Work to do -> Extract every row below and reproduce each one word for word, without changing anything.

Entries giving target coordinates
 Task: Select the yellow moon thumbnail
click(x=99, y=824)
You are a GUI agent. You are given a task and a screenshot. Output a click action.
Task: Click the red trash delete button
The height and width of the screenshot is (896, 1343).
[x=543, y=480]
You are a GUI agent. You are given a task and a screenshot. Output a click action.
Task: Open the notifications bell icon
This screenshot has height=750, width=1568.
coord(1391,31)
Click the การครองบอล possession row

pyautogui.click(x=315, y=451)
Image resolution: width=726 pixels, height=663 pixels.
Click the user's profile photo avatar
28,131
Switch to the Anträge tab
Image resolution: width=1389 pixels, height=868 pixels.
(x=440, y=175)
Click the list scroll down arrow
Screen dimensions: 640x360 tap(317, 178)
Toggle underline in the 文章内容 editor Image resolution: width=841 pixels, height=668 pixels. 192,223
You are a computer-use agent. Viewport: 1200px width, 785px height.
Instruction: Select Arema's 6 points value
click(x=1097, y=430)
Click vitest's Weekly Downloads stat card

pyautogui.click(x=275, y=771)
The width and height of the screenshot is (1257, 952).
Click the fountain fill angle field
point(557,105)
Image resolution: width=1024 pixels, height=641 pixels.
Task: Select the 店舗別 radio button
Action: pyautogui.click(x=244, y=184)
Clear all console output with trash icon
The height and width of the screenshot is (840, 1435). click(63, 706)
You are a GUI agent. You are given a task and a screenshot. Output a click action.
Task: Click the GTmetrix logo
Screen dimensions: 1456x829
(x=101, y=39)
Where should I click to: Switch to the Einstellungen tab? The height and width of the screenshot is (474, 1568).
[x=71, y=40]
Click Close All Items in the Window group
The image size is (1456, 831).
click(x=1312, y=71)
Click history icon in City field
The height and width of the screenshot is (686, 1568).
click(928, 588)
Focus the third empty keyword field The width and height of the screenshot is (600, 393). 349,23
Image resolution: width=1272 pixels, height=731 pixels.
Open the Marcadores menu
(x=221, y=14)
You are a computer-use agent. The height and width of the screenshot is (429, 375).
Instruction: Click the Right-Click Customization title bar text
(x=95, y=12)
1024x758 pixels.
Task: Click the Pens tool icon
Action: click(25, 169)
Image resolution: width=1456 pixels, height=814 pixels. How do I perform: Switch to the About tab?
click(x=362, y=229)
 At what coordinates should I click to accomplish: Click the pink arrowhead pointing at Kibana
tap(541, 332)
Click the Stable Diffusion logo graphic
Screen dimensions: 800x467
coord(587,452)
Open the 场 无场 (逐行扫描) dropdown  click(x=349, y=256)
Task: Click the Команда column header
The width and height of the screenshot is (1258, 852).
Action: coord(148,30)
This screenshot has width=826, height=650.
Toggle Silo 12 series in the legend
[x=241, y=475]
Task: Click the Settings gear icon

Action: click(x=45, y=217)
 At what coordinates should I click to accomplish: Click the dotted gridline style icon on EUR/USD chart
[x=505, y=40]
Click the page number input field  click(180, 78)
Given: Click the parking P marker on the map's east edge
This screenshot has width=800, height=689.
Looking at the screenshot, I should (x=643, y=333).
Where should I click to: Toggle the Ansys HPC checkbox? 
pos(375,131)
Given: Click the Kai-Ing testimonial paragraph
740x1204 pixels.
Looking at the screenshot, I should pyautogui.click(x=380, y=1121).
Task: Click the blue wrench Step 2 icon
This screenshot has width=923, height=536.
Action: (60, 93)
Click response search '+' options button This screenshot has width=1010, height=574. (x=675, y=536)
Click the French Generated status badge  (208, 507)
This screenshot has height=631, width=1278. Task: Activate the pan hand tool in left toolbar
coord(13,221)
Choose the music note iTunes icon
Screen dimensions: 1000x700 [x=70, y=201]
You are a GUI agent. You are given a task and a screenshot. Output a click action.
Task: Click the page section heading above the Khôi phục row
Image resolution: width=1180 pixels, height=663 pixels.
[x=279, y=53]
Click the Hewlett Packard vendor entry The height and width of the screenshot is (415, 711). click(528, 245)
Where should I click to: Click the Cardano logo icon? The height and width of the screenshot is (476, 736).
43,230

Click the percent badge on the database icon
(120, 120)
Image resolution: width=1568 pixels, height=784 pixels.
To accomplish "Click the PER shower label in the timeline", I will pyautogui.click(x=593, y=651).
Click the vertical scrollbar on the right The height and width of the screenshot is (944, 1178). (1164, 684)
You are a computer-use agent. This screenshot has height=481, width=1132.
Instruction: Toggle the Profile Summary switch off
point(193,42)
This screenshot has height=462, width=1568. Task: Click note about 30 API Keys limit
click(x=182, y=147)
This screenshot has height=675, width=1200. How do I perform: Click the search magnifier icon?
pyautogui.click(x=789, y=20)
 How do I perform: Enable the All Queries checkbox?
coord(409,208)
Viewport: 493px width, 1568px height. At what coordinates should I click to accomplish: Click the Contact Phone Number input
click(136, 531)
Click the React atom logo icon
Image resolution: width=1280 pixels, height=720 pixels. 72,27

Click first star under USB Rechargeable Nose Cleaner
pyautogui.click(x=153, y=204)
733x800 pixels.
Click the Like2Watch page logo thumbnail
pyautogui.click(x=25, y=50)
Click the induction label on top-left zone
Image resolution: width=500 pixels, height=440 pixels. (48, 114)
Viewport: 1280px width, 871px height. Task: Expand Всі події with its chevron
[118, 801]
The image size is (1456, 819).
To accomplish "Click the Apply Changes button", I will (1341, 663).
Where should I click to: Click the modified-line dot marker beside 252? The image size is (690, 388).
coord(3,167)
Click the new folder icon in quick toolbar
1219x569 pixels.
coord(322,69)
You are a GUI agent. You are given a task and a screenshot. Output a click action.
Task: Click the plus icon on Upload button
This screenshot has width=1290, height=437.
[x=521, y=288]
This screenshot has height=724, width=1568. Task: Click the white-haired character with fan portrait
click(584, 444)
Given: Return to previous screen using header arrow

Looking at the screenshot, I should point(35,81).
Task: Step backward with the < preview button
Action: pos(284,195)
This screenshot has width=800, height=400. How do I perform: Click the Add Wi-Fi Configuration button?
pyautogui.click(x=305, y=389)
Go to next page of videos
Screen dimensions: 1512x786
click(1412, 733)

Output of the exercise ->
 Task: Select the yellow moon thumbnail
click(x=99, y=824)
You are a GUI agent. You are given a task and a screenshot. Output a click action.
Task: Click the red trash delete button
The height and width of the screenshot is (896, 1343).
[x=543, y=480]
You are a GUI agent. You are given a task and a screenshot. Output a click action.
Task: Open the notifications bell icon
This screenshot has height=750, width=1568.
coord(1391,31)
Click the การครองบอล possession row

pyautogui.click(x=315, y=451)
Image resolution: width=726 pixels, height=663 pixels.
Click the user's profile photo avatar
28,131
Switch to the Anträge tab
Image resolution: width=1389 pixels, height=868 pixels.
(x=440, y=175)
Click the list scroll down arrow
Screen dimensions: 640x360 tap(317, 178)
Toggle underline in the 文章内容 editor Image resolution: width=841 pixels, height=668 pixels. 192,223
You are a computer-use agent. Viewport: 1200px width, 785px height.
Instruction: Select Arema's 6 points value
click(x=1097, y=430)
Click vitest's Weekly Downloads stat card

pyautogui.click(x=275, y=771)
The width and height of the screenshot is (1257, 952).
Click the fountain fill angle field
point(557,105)
Image resolution: width=1024 pixels, height=641 pixels.
Task: Select the 店舗別 radio button
Action: pyautogui.click(x=244, y=184)
Clear all console output with trash icon
The height and width of the screenshot is (840, 1435). click(63, 706)
You are a GUI agent. You are given a task and a screenshot. Output a click action.
Task: Click the GTmetrix logo
Screen dimensions: 1456x829
(x=101, y=39)
Where should I click to: Switch to the Einstellungen tab? The height and width of the screenshot is (474, 1568).
[x=71, y=40]
Click Close All Items in the Window group
The image size is (1456, 831).
click(x=1312, y=71)
Click history icon in City field
The height and width of the screenshot is (686, 1568).
click(928, 588)
Focus the third empty keyword field The width and height of the screenshot is (600, 393). 349,23
Image resolution: width=1272 pixels, height=731 pixels.
Open the Marcadores menu
(x=221, y=14)
You are a computer-use agent. The height and width of the screenshot is (429, 375).
Instruction: Click the Right-Click Customization title bar text
(x=95, y=12)
1024x758 pixels.
Task: Click the Pens tool icon
Action: click(25, 169)
Image resolution: width=1456 pixels, height=814 pixels. How do I perform: Switch to the About tab?
click(x=362, y=229)
 At what coordinates should I click to accomplish: Click the pink arrowhead pointing at Kibana
tap(541, 332)
Click the Stable Diffusion logo graphic
Screen dimensions: 800x467
coord(587,452)
Open the 场 无场 (逐行扫描) dropdown  click(x=349, y=256)
Task: Click the Команда column header
The width and height of the screenshot is (1258, 852).
Action: coord(148,30)
This screenshot has width=826, height=650.
Toggle Silo 12 series in the legend
[x=241, y=475]
Task: Click the Settings gear icon

Action: click(x=45, y=217)
 At what coordinates should I click to accomplish: Click the dotted gridline style icon on EUR/USD chart
[x=505, y=40]
Click the page number input field  click(180, 78)
Given: Click the parking P marker on the map's east edge
This screenshot has width=800, height=689.
Looking at the screenshot, I should (x=643, y=333).
Where should I click to: Toggle the Ansys HPC checkbox? 
pos(375,131)
Given: Click the Kai-Ing testimonial paragraph
740x1204 pixels.
Looking at the screenshot, I should pyautogui.click(x=380, y=1121).
Task: Click the blue wrench Step 2 icon
This screenshot has width=923, height=536.
Action: (60, 93)
Click response search '+' options button This screenshot has width=1010, height=574. (x=675, y=536)
Click the French Generated status badge  (208, 507)
This screenshot has height=631, width=1278. Task: Activate the pan hand tool in left toolbar
coord(13,221)
Choose the music note iTunes icon
Screen dimensions: 1000x700 [x=70, y=201]
You are a GUI agent. You are given a task and a screenshot. Output a click action.
Task: Click the page section heading above the Khôi phục row
Image resolution: width=1180 pixels, height=663 pixels.
[x=279, y=53]
Click the Hewlett Packard vendor entry The height and width of the screenshot is (415, 711). click(528, 245)
Where should I click to: Click the Cardano logo icon? The height and width of the screenshot is (476, 736).
43,230

Click the percent badge on the database icon
(120, 120)
Image resolution: width=1568 pixels, height=784 pixels.
To accomplish "Click the PER shower label in the timeline", I will pyautogui.click(x=593, y=651).
Click the vertical scrollbar on the right The height and width of the screenshot is (944, 1178). (1164, 684)
You are a computer-use agent. This screenshot has height=481, width=1132.
Instruction: Toggle the Profile Summary switch off
point(193,42)
This screenshot has height=462, width=1568. Task: Click note about 30 API Keys limit
click(x=182, y=147)
This screenshot has height=675, width=1200. How do I perform: Click the search magnifier icon?
pyautogui.click(x=789, y=20)
 How do I perform: Enable the All Queries checkbox?
coord(409,208)
Viewport: 493px width, 1568px height. At what coordinates should I click to accomplish: Click the Contact Phone Number input
click(136, 531)
Click the React atom logo icon
Image resolution: width=1280 pixels, height=720 pixels. 72,27

Click first star under USB Rechargeable Nose Cleaner
pyautogui.click(x=153, y=204)
733x800 pixels.
Click the Like2Watch page logo thumbnail
pyautogui.click(x=25, y=50)
Click the induction label on top-left zone
Image resolution: width=500 pixels, height=440 pixels. (48, 114)
Viewport: 1280px width, 871px height. Task: Expand Всі події with its chevron
[118, 801]
The image size is (1456, 819).
To accomplish "Click the Apply Changes button", I will (1341, 663).
Where should I click to: Click the modified-line dot marker beside 252? The image size is (690, 388).
coord(3,167)
Click the new folder icon in quick toolbar
1219x569 pixels.
coord(322,69)
You are a GUI agent. You are given a task and a screenshot. Output a click action.
Task: Click the plus icon on Upload button
This screenshot has width=1290, height=437.
[x=521, y=288]
This screenshot has height=724, width=1568. Task: Click the white-haired character with fan portrait
click(584, 444)
Given: Return to previous screen using header arrow

Looking at the screenshot, I should point(35,81).
Task: Step backward with the < preview button
Action: pos(284,195)
This screenshot has width=800, height=400. How do I perform: Click the Add Wi-Fi Configuration button?
pyautogui.click(x=305, y=389)
Go to next page of videos
Screen dimensions: 1512x786
click(1412, 733)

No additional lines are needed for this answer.